Repeat only the stretch of lines below that runs from the line with "Given: Click the" through the line with "Viewport: 1216px width, 602px height.", unaltered.

GIVEN ENTRIES →
===

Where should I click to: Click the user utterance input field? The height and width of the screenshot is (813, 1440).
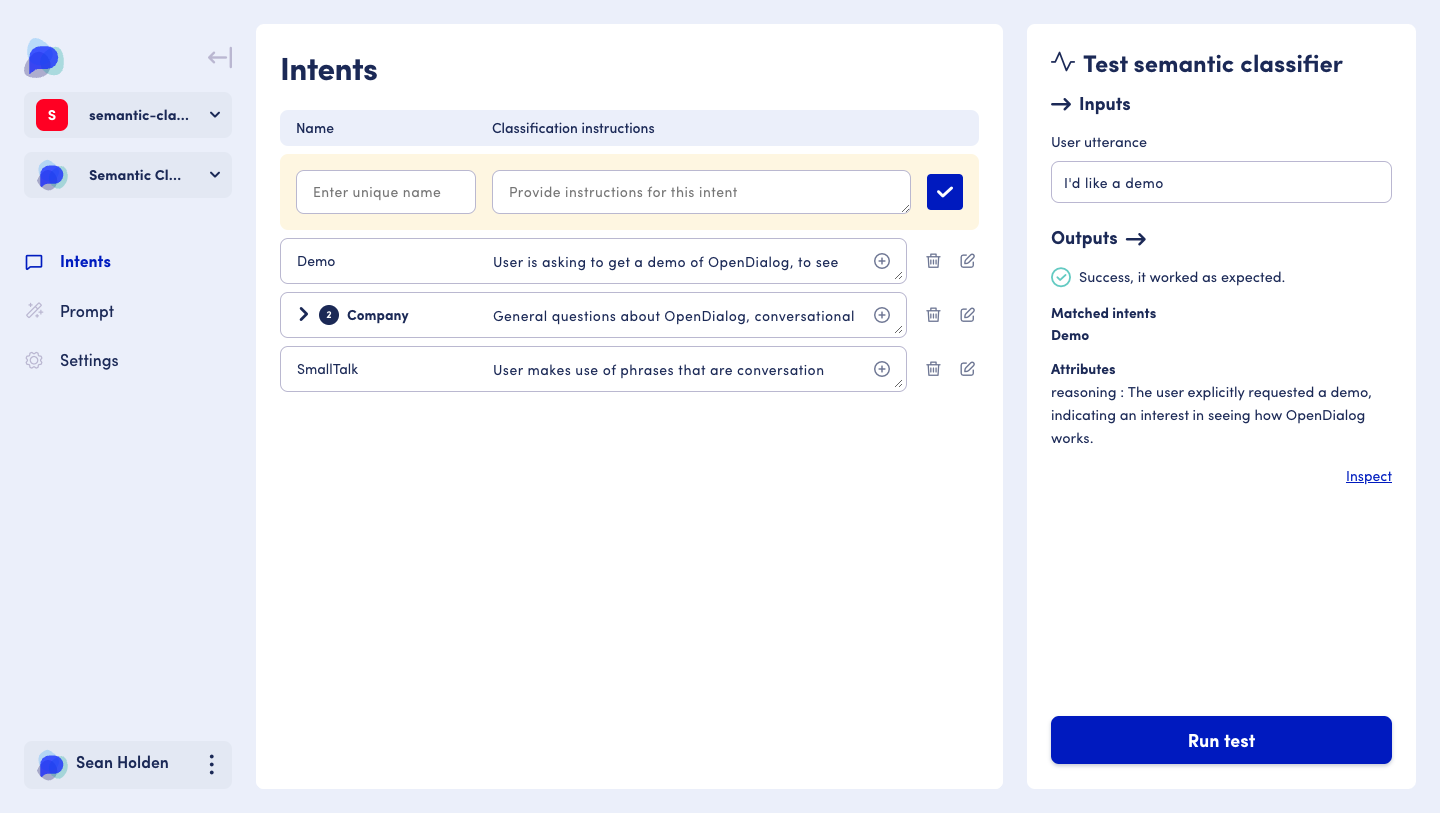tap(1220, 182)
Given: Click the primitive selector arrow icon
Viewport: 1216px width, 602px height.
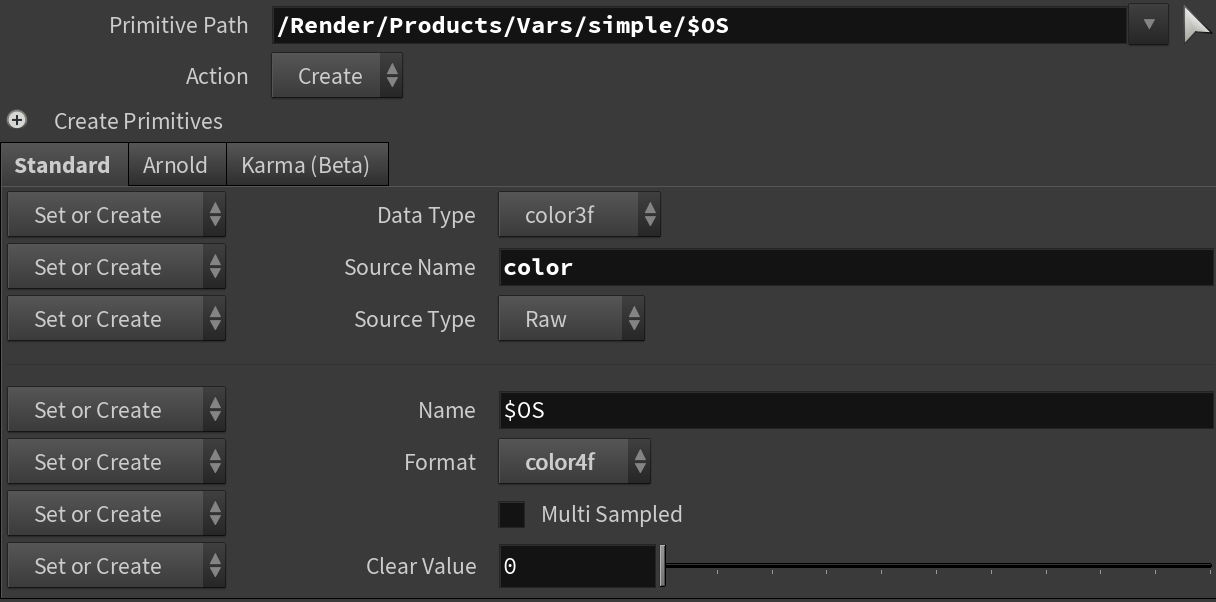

===

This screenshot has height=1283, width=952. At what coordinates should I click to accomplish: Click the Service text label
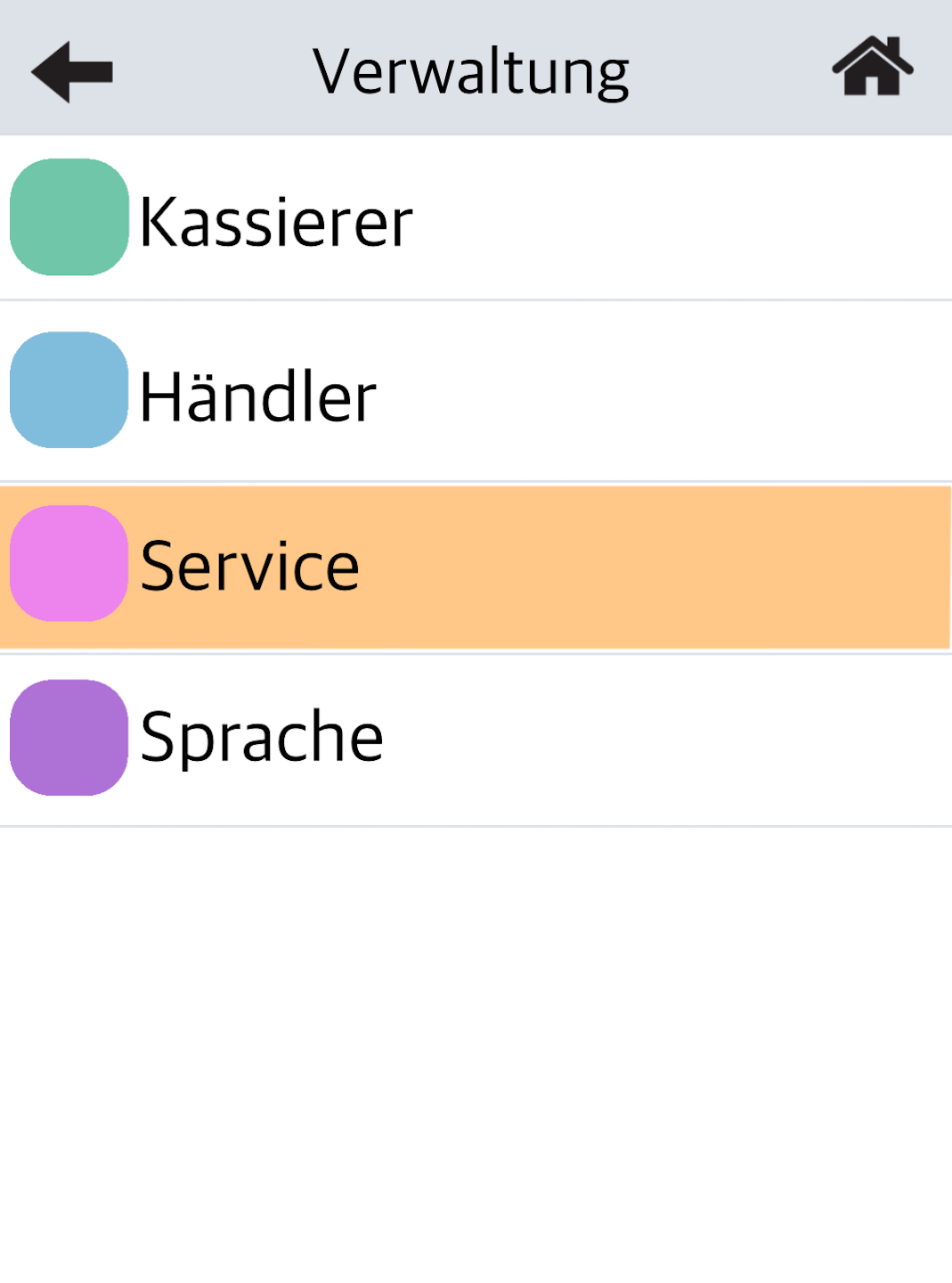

===

OUTPUT →
Given: Click the primitive selector arrow icon
Viewport: 1216px width, 602px height.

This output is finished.